Он слышит сирену вдалеке. Окно было открыто и на кухню, поэтому глупо было не понять то, что сюда уже мчится целый наряд полицейских. Они паркуются прямо у подъезда, выбегают, и даже в подъезде слышится их топот. Родители даже среагировать никак не успевают — им звонят в дверь, и Алекс поднимается сам.

— Я открою. — тихо говорит парень, усмехнувшись и подходя к двери. Он и не собирался куда-то убегать, сопротивляться или перечить. Лагранж сейчас уже все принял и в какой-то степени понимал, что его сопротивление абсолютно бесполезно. Он уже этим ничего не исправит. Остается только одно — смириться.

Его быстро увозят. На самом деле, без лишнего шума, угроз и криков, хотя это могло быть вполне ожидаемо. Но он знает за что, и ему не нужно объяснять несколько раз хотя бы эту праведную истину. Алексу было страшно смотреть в глаза матери, которая смотрела только на него, когда на тонкие запястья парня надевали наручники, страшно было смотреть и на отца, у которого всегда было слабое сердце.

— Простите. — негромко говорит светловолосый, и спокойно выходит из квартиры, в окружении целой толпы полицейских-омоновцев и следователя.

Родители остались в полнейшем непонимании. Алекс — их единственный сын. Единственный, горячо любимый, спортсмен и просто умница. Вот кто ничего не понимал, так это действительно были они.

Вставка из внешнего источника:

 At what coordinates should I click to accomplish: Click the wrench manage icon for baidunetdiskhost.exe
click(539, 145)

Оставшись в полной растерянности, Антонина Петровна берет все в свои руки. Ей срочно понадобилось найти мужу сердечные капли.

— Юра, тише, тише… Это должно быть какая-то ошибка, это же наш мальчик. Ты же понимаешь это… Мы сейчас позвоним Лерочке и все решится. Мы все узнаем.

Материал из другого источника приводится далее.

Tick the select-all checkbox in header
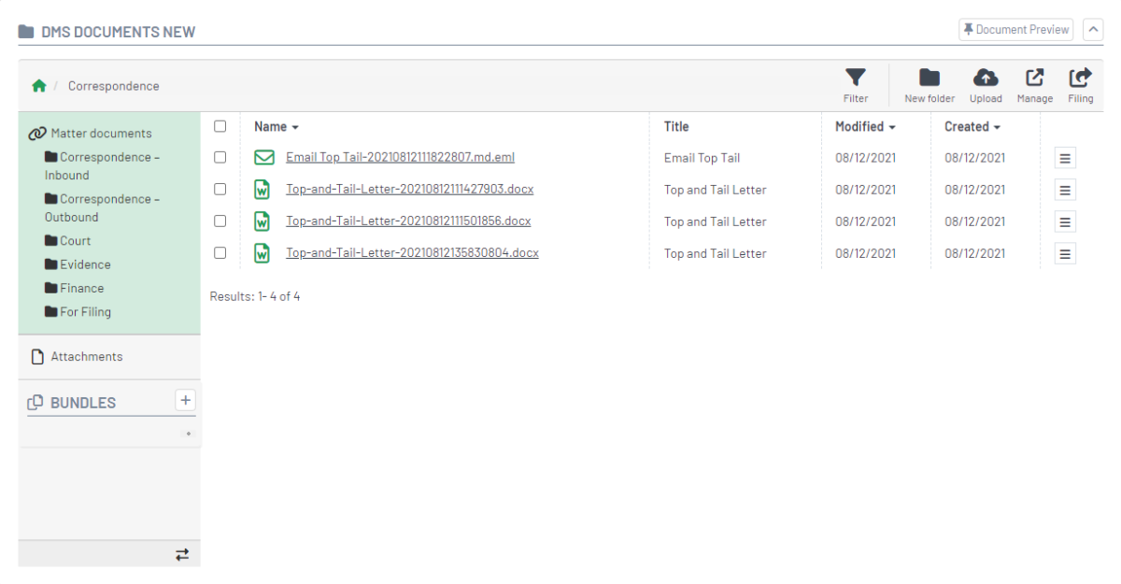The image size is (1121, 584). (x=220, y=126)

Женщина дрожащими руками набирает номер телефона девушки, и ее даже удивляет то, насколько быстро та подходит к телефону. Практически сразу же схватив трубку и услышав первый всхлип женщины, у Валерки рухнуло вниз все, что только могло рухнуть. Казалось, у нее самой схватило сердце. Она только-только успела войти в свою квартиру, набрала Алекса, но он не брал трубку уже несколько раз, и девушка волновалась — она и не разулась даже. Просто наворачивала круги по коридору и изредка звонила Лагранжу на мобильный. Вот в один из таких перерывов ей и позвонила мама Александра. Значит, сам он этого сделать не мог. Сердце билось, словно в тисках, его сжимал страх. Казалось, что еще пара ударов, и оно остановится прямо сейчас.